Reading RS_2023-01.zst: 3038352lines [00:39, 76074.91lines/s]


# Data Preprocessing

In [284]:
df = pd.read_csv('depression_casualuk.csv')

In [18]:
def data_stats(df):
    # Basic statistics per subreddit
    subs = df['subreddit'].unique()

    for subreddit in subs:
        subset = df[df['subreddit'] == subreddit]
        print(f"Statistics for subreddit '{subreddit}':")
        print(f"Total posts: {len(subset)}")
        print(f"Average title length: {subset['title'].str.len().mean()}")
        print(f"Average selftext length: {subset['selftext'].str.len().mean()}")
        print(f"Maximum title length: {subset['title'].str.len().max()}")
        print(f"Maximum selftext length: {subset['selftext'].str.len().max()}")
        print()
data_stats(df)

Statistics for subreddit 'teenagers':
Total posts: 10000
Average title length: 46.7616
Average selftext length: 59.3895
Maximum title length: 300
Maximum selftext length: 13534



In [76]:
def preprocess_text(text: str) -> str:
    try:
        if text is None:
            return pd.NA
        if not isinstance(text, str):
            return pd.NA
        if '[removed]' in text or '[deleted]' in text:
            return pd.NA
        # text = re.sub(r'[^\x00-\x7F]+', '', text) # Remove non-ASCII
        text = re.sub(r'\p{Emoji}', '', text) # Remove emojis
        text = text.replace('\uFE0F', '') # Remove variation selector for emojis
        text = re.sub(r'http[s]?://\S+', '', text) # Remove URLs
        text = text.strip()
        return text
    except Exception as e:
        print(f"Error processing text: {text!r}\nException: {e}")

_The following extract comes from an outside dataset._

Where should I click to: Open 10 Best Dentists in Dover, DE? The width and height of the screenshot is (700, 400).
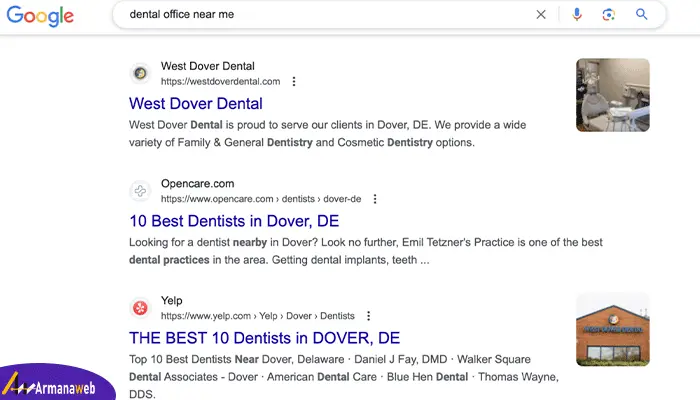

def filter_dataframe(df: pd.DataFrame) -> pd.DataFrame:
    df = df[['subreddit', 'title', 'selftext']].copy()
    for col in ['title', 'selftext']:
        for idx, text in df[col].items():
            try:
                df.at[idx, col] = preprocess_text(text)
            except Exception as e:
                print(f"Error at row {idx}, column '{col}': {text!r}")
    df = df.dropna(subset=['title', 'selftext'], how='all')
    df = df.replace(pd.NA, '')
    return df

# df = filter_dataframe(df)

In [None]:
def detect_non_english(text):
    if not isinstance(text, str):
        return False
    text = re.sub(r'[^\w\s]', '', text)
    non_ascii = [c for c in text if ord(c) > 127]
    # if non_ascii:
    #     print(f"Non-ASCII characters: {non_ascii}")
    return bool(non_ascii)

def remove_non_english_posts(df):
    mask = df.apply(lambda row: detect_non_english(row['title']) or detect_non_english(row['selftext']), axis=1)
    return df[~mask]

text = 'happy new year'
# Remove the posts containing 'happy new year'
def remove_happy_new_year_posts(df: pd.DataFrame) -> pd.DataFrame:
    mask = df['title'].str.contains(text, case=True, na=False) & df['selftext'].isna()
    return df[~mask]

# df.to_csv('depression_casualuk_teenagers_cleaned_no_happy_new_year.csv', index=False)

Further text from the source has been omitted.